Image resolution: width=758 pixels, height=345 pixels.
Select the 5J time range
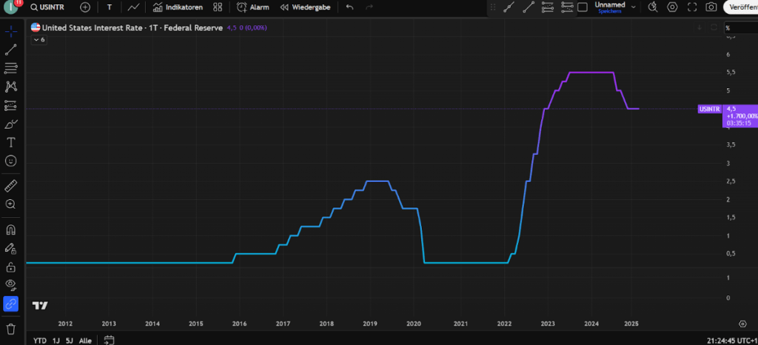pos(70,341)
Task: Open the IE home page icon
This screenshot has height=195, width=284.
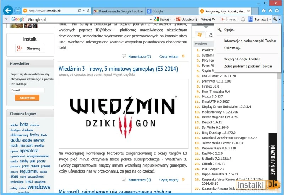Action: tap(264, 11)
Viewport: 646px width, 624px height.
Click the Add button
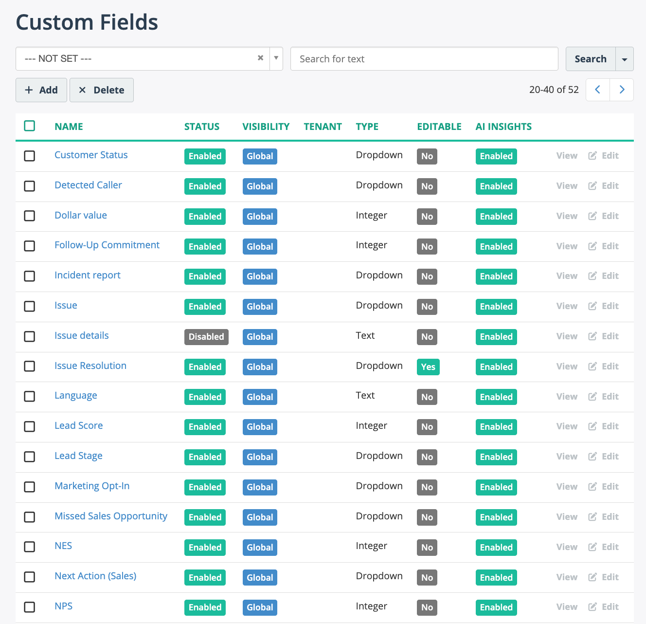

▶ [YOUR TASK]
Output the records above exactly; leave out the pictures.

▶ [SOLUTION FOR THIS PROBLEM]
Image resolution: width=758 pixels, height=345 pixels.
Select the 5J time range
pos(70,341)
Task: Open the IE home page icon
This screenshot has height=195, width=284.
Action: tap(264, 11)
Viewport: 646px width, 624px height.
Click the Add button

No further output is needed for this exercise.